:: Exercice proposé 1 ::
Répondez à ces questions sur l'extrait consacré à la métaphysique :
(a) De qui vient la définition qui juge la métaphysique inintelligible pour ceux qui l'enseignent comme pour ceux à qui on l'enseigne ?
(b) Quels sont les trois postulats que Kant juge nécessaires à une théorie complète du devoir et du souverain bien ?
(c) D'après la note, que signifie le mot « postulats » ?

:: Extrait ::
══════════
Quand on parle de métaphysique, on éveille l’idée de la science la plus contestée et la plus contestable, d’une science également inintelligible pour ceux qui l’enseignent et pour ceux à qui on l’enseigne, suivant la piquante définition de Voltaire. Comment une telle science pourrait-elle éclairer la morale et ajouter à sa force pratique ? Il ne faut pas confondre les idées métaphysiques et la science même de la métaphysique, considérée dans son ensemble. C’est l’honneur de cette science de n’accepter aucune explication et aucun principe sans chercher une explication ultérieure et un principe plus haut encore. De là son obscurité pour le commun des esprits ; de là ses périls pour les esprits élevés, qu’elle attire par la grandeur de ses espérances et qu’elle égare trop souvent par les difficultés où elle les engage dans la poursuite d’un but inaccessible, Mais, si la métaphysique n’est pas et ne saurait jamais être une science achevée, ses discussions et ses systèmes ont pour objet constant certains principes qui gardent une place assurée parmi les croyances les plus générales de l’humanité. Au premier rang de ces principes, il faut compter les bases métaphysiques de la morale, ces trois postulats[1] en dehors desquels Kant ne croit pas qu’on puisse édifier une théorie complète et solide du devoir et du souverain bien : la liberté, l’existence de Dieu, l’immortalité de l’âme. Ce sont assurément des croyances très contestées ; mais, en dépit des contradictions qu’elles n’ont jamais cessé de rencontrer et des difficultés de toute sorte qu’elles peuvent soulever, on ne

  1. Ce mot de postulats ne signifie pas de pures hypothèses, mais des vérités démontrées par cela même que la morale les réclame ou les postule comme ses conditions nécessaires.
══════════
[Éléments issus d'une source de données]

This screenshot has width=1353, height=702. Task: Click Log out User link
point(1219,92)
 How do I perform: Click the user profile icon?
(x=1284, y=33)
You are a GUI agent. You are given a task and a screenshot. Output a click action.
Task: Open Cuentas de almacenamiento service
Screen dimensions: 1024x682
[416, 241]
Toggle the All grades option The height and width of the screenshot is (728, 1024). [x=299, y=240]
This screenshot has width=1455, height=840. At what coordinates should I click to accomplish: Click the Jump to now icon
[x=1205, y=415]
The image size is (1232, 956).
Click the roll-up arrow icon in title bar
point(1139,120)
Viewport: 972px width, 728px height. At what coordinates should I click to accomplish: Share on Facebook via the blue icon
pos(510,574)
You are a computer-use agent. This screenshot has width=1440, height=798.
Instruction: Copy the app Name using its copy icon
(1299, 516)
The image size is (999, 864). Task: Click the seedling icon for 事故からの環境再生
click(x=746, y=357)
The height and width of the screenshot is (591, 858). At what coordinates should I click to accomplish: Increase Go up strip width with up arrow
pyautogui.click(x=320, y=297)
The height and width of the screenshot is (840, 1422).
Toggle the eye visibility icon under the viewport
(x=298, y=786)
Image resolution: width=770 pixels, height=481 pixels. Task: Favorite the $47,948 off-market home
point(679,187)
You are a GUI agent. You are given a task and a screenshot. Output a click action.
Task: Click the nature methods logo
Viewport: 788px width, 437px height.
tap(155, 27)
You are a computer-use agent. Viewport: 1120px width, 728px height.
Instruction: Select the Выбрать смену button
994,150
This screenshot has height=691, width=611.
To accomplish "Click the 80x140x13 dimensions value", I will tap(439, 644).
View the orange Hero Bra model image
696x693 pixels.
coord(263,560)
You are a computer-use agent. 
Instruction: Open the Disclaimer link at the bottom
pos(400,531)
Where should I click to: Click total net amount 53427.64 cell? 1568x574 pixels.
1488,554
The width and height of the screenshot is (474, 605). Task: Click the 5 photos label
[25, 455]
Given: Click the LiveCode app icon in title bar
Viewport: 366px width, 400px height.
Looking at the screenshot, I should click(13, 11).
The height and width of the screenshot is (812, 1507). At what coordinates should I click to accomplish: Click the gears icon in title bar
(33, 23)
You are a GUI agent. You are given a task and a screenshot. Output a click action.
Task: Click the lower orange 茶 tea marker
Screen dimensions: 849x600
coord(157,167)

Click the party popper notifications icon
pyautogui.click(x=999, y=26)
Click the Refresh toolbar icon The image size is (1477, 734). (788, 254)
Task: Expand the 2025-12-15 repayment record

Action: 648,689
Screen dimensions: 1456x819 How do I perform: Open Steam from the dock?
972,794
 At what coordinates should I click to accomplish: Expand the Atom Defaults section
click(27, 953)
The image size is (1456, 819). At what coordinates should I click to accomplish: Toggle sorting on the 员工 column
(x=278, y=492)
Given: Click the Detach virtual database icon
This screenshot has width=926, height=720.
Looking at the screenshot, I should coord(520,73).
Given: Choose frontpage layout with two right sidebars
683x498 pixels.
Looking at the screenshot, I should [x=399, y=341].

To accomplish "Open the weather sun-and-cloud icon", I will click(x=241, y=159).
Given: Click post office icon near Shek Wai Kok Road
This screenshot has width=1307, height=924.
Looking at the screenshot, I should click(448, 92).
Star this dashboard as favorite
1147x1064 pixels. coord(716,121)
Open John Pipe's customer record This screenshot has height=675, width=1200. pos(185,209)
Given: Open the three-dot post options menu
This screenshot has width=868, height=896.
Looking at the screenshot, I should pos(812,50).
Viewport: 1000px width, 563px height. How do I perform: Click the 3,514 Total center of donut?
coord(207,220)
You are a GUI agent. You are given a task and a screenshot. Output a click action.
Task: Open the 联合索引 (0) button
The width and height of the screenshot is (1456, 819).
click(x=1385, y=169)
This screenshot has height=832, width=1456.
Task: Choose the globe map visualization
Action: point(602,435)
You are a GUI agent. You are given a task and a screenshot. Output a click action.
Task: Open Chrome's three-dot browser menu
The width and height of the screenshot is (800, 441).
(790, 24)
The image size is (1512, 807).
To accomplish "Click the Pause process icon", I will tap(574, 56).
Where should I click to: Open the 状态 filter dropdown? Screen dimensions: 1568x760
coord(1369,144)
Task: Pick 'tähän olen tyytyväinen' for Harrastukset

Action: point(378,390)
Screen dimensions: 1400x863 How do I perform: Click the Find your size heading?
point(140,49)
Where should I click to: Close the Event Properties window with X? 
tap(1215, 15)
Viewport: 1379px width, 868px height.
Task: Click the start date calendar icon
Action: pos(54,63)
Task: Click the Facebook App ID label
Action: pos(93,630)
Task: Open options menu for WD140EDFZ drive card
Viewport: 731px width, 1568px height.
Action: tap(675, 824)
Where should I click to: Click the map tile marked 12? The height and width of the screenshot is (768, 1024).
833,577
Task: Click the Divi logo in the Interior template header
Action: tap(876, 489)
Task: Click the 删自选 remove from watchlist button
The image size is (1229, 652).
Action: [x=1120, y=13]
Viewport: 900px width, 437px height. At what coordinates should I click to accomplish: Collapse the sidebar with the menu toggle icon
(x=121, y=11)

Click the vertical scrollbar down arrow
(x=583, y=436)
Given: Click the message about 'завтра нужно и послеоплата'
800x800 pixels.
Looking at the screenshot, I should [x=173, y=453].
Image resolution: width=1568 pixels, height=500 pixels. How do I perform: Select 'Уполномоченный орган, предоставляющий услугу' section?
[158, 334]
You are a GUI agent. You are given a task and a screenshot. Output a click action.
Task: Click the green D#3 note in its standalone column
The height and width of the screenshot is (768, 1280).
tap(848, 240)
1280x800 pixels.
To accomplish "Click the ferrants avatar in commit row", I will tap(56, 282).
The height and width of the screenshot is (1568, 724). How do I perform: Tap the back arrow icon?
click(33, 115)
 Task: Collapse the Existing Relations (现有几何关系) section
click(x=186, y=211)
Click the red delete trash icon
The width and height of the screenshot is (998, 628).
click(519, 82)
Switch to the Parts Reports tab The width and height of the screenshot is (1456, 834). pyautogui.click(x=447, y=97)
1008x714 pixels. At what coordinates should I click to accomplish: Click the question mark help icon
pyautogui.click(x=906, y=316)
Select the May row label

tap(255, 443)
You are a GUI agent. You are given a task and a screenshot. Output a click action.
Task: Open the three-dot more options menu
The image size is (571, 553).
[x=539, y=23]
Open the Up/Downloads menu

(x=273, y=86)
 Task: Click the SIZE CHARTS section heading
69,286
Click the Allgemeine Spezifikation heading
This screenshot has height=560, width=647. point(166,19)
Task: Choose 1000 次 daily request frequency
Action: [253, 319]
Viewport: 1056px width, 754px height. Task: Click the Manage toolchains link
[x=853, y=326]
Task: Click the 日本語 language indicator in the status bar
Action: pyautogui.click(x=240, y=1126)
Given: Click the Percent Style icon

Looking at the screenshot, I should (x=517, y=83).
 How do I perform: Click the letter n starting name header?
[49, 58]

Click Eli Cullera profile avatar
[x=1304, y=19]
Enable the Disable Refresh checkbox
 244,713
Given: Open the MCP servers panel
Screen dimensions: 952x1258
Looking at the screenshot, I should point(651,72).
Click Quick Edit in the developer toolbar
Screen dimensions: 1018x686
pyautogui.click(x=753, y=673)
══════════
:: Exercice proposé 2 ::
Dans la liste, remplacez "heading" par "title" de la ligne contenant "Task: Click the SIZE CHARTS section heading" jusqu'à la ligne contenant "Looking at the screenshot, I should (x=517, y=83)." incluse. Redonnez seulement ces lignes, sans rien changer d'autre.

:: Bonne réponse 1 ::
(a) De Voltaire.
(b) La liberté, l'existence de Dieu et l'immortalité de l'âme.
(c) Non pas de pures hypothèses, mais des vérités démontrées par cela même que la morale les réclame ou les postule comme ses conditions nécessaires.

:: Bonne réponse 2 ::
 Task: Click the SIZE CHARTS section title
69,286
Click the Allgemeine Spezifikation title
This screenshot has height=560, width=647. point(166,19)
Task: Choose 1000 次 daily request frequency
Action: [253, 319]
Viewport: 1056px width, 754px height. Task: Click the Manage toolchains link
[x=853, y=326]
Task: Click the 日本語 language indicator in the status bar
Action: pyautogui.click(x=240, y=1126)
Given: Click the Percent Style icon

Looking at the screenshot, I should (x=517, y=83).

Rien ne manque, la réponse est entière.